NovaStar is an event-driven system. Data reports are generated when data values change, such as when a rain sensor bucket tips or water level values change above a threshold amount on the data logger. In areas such as the arid west, with little rain and streams that may dry up during part of the year, this can lead to no data reports for a long period.

To ensure that the data collection system is functional, stations are also typically programmed to periodically transmit a data report on a regular interval.

The combination of event-driven reports and periodic regular reports is appropriate because continuous (small interval) data monitoring is not necessary and would require much more database storage, communication capacity, and memory when processing the data for analysis and visualization.

NovaStar uses a "no report interval" on points to indicate the interval during which the last data report can be assumed to be in effect. The last value is then used to fill interval data for recent intervals, as follows:

  • accumulated values such as precipitation value will remain the same, indicating no additional precipitation
  • values such as water level will use the same value, indicating no change in value

The following table summarizes typical conventions for defining NovaStar no report interval. A no report alarm trigger is typically configured for each station at a multiple of the no report interval, so that a delay in transmitting a regular report does not trigger excessive alarms.

No Report Interval Conventions

Data Collection Type No Report Interval Regular Report Interval **Alarm Trigger for No Report **
ALERT 12 hours 12 hours 24 hours
ALERT2 1 Hour 1 hour 2 hours

See the ts service documentation for more information about how no report interval is handled when computing interval time series.

The no report interval can be used by graphing tools to indicate a gap in the data. Otherwise, data points on each side of a long gap might be connected with a straight line, which is not an accurate reflection of data collection. Visualization tools for regular interval time series may need to use the no report interval because the ts service by default returns only intervals where observations occurred (the service has query parameter to also return estimated values in the no report interval).
::::::
→ Task directions: Write the next part of the passage on NovaStar's no report interval. The material after this point comes from an unrelated source.

→ Collected material:
::::::
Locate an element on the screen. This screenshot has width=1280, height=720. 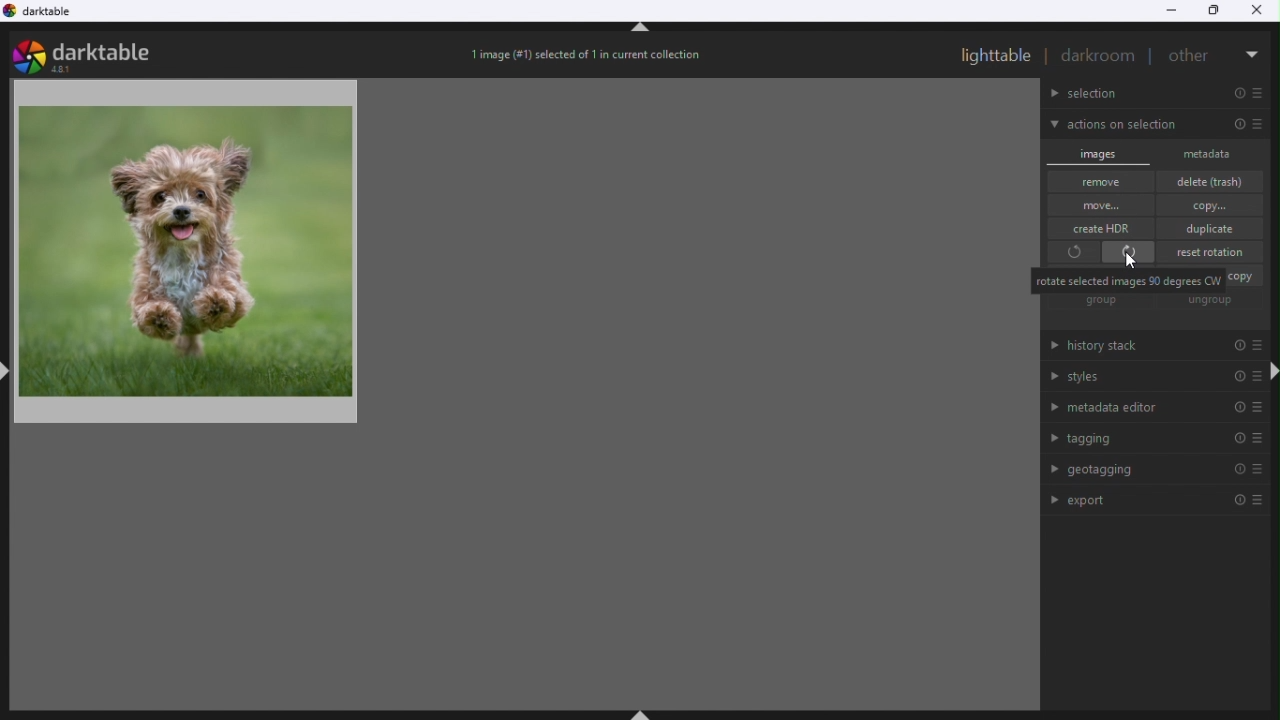
Export is located at coordinates (1162, 499). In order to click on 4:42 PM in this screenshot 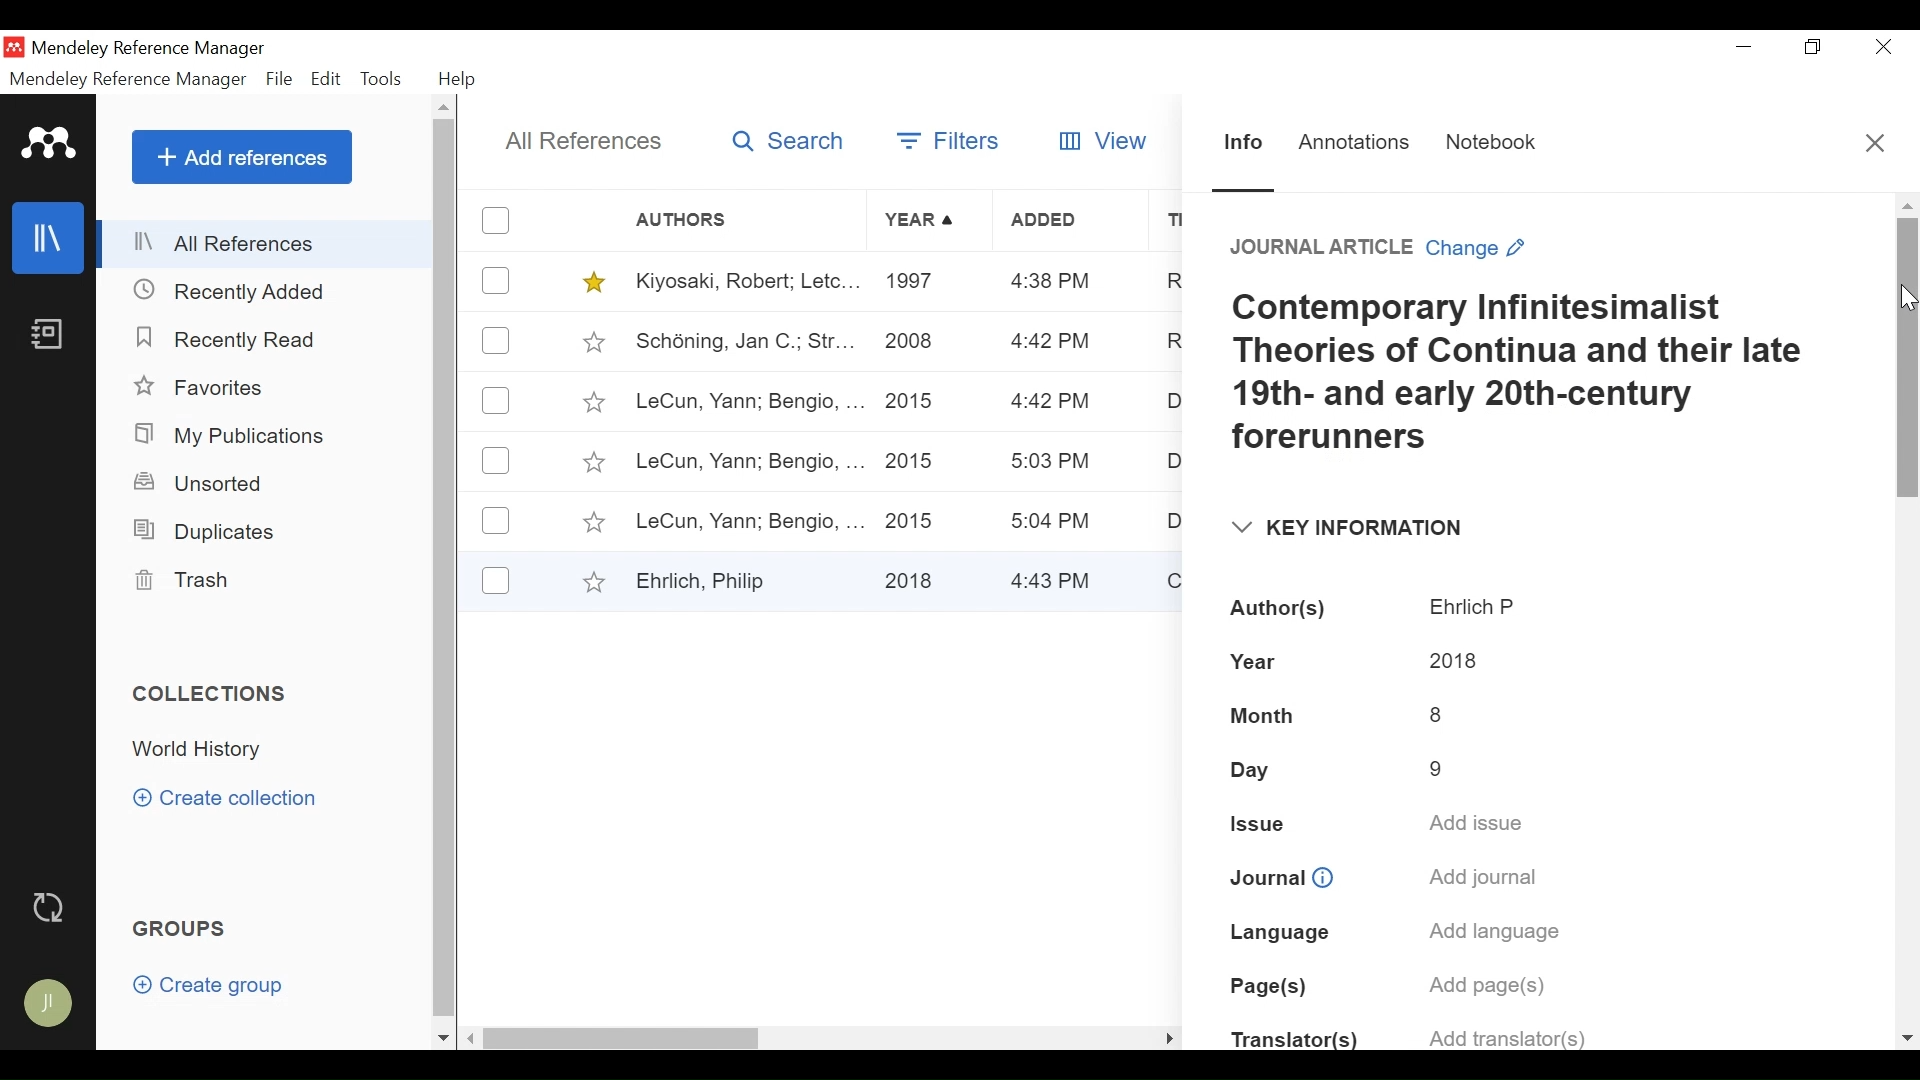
::::::
→ Output for this task:
Time Zone

NovaStar stores data internally in UTC time zone. The timestamps for data measurements are converted from the measurement time zone to UTC when loading into the database and are typically converted to local time when queried from the database. Data web services by default uses the time zone of the server but will output in a requested time zone, such as that of the web browser application that is requesting data.

Interval time series calculations in particular will be impacted by time zone if the interval is larger than 24 hours because the boundaries between days will impact data values. This only tends to be an issue where a database is storing data from multiple time zones and serving data to multiple time zones. Therefore, time zone can be specified if necessary when retrieving daily interval data.

Complex Time Series

The conventions for time series discussed in the previous examples work for most cases. However, there are complex cases that require special handling and are illustrated here.

Consider the case where an irregular time series is being used to represent the moving 1Hour total precipitation for every bucket tip. In this case the time series has an interval (IrregSecond) and a duration (1Hour). The time series data type and interval should probably be similar to the following to explicitly describe the time series:

Precip-Total.IrregSecond-1Hour

If using SHEF parameter code, PPH is equivalent to the above.

This case is not currently handled in data web services but is planned.

Services

The following services are related to data reports and time series.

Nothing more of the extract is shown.